Les aires protégées permettent notamment de préserver le fonctionnement des écosystèmes, les processus écologiques et offrent un refuge aux espèces menacées. Leur présence partout dans le monde est essentielle.

 

Une course contre la montre à laquelle se joint le Québec

 

Suite à la Conférence des Parties de la CDB à Nagoya, le Québec emboîte le pas et crée une stratégie en matière d’aires protégées qui reprend l’objectif 11 d’Aichi, c’est-à-dire la conservation de 17% du territoire terrestre et aquatique, et 10% du territoire marin d’ici décembre 2020.

 

Or, au 31 mars 2019, le registre des aires protégées du Ministère de l’Environnement et de la Lutte contre les changements climatiques (MELCC) indique que nous en sommes à 10,68 % de zones terrestres et aquatiques, et à 1,35 % de zones marines protégées.

 

Si près de l’échéance, nous sommes donc encore bien loin de respecter nos engagements. Le gouvernement du Québec semble enfin vouloir s’activer afin d’atteindre les cibles internationales. À cet égard, il a déposé en novembre 2019 le projet de loi 46 visant la modernisation de la Loi sur la conservation du patrimoine naturel (loi des aires protégées), afin d’accélérer la création d’aires protégées.

 

Néanmoins, malgré le manque à gagner d’ici la fin de 2020 et la volonté qui semble animer le MELCC quant à l’atteinte des cibles, des zones qui ont été désignées il y a de cela plusieurs années comme potentielles aires protégées ne bénéficient toujours pas d’un statut de conservation permanent. Qu’attend le MELCC pour passer à la vitesse supérieure et transformer ces aires protégées projetées en vraies aires protégées permanentes?

 

Au niveau de l’atteinte globale des objectifs d’Aichi, on peut également questionner le niveau d’ambition du Québec qui s’est doté de cibles de 17 % et de 10 % dans un territoire aussi peu densément peuplé et relativement peu aménagé que le nôtre. Bref, nous pouvions en faire plus.

• LISTE DES DONNÉES:
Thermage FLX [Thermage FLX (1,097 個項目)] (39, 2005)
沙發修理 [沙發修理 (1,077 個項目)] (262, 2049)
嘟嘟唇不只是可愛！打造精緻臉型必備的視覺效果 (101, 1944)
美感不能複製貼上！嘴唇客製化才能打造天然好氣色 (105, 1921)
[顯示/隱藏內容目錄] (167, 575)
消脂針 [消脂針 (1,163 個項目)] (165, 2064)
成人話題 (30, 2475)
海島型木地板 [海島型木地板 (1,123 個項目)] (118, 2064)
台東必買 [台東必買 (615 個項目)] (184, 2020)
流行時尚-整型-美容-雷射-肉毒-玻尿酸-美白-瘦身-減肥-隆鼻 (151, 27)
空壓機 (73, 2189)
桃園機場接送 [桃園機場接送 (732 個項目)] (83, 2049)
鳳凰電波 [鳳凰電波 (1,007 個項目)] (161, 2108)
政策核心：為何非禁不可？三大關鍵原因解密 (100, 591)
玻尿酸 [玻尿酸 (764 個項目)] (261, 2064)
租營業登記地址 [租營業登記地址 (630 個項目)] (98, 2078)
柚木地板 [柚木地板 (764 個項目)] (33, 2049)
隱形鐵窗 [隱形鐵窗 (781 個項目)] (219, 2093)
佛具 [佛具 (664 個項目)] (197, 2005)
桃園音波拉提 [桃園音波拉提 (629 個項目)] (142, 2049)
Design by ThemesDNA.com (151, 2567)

• TRAVAIL DEMANDÉ:
A: D'après le texte sur les aires protégées au Québec, quelle proportion de zones marines était protégée au 31 mars 2019 ?
B: Dans le texte sur les aires protégées au Québec, transcrivez le passage qui commence par les mots « Les aires protégées permettent » et se termine par « monde est essentielle. ».
C: Rédigez la suite du texte sur les aires protégées au Québec, à partir de sa dernière phrase.

• RÉPONSES AUX EXERCICES:
A: 1,35 % des zones marines étaient protégées.

B:
Les aires protégées permettent notamment de préserver le fonctionnement des écosystèmes, les processus écologiques et offrent un refuge aux espèces menacées. Leur présence partout dans le monde est essentielle.

C:
 

Et après 2020?

 

La prochaine Conférence des Parties de la CDB aura lieu en octobre prochain en Chine et se penchera sur les objectifs à atteindre post-2020. Déjà, l’objectif de conservation suggéré par la CDB est de protéger 30% du territoire terrestre et marin d’ici 2030. Elle s’appuie sur le fameux rapport que l’IPBES a publié en mai 2019 pour faire cette recommandation aux pays signataires.

 

À Nature Québec, nous espérons que le Québec se dotera du même objectif de conservation que ce que la CDB recommande. Nous travaillerons avec le gouvernement pour l’aider à  mettre en place les mécanismes qui lui permettront non seulement d’atteindre ses objectifs de conservation d’ici décembre, mais également de réussir à protéger 30% de son territoire d’ici 10 ans.

 

Par ailleurs, nous demanderons que le réseau d’aires protégées mis en place dans les prochaines années soit géré efficacement et équitablement, et que les zones dotées d’un statut de conservation soient représentatives de la diversité des écosystèmes qui composent le Québec.

 

Il ne faudrait pas rater la réelle cible qui est de préserver la biodiversité partout au Québec….Et dans le monde!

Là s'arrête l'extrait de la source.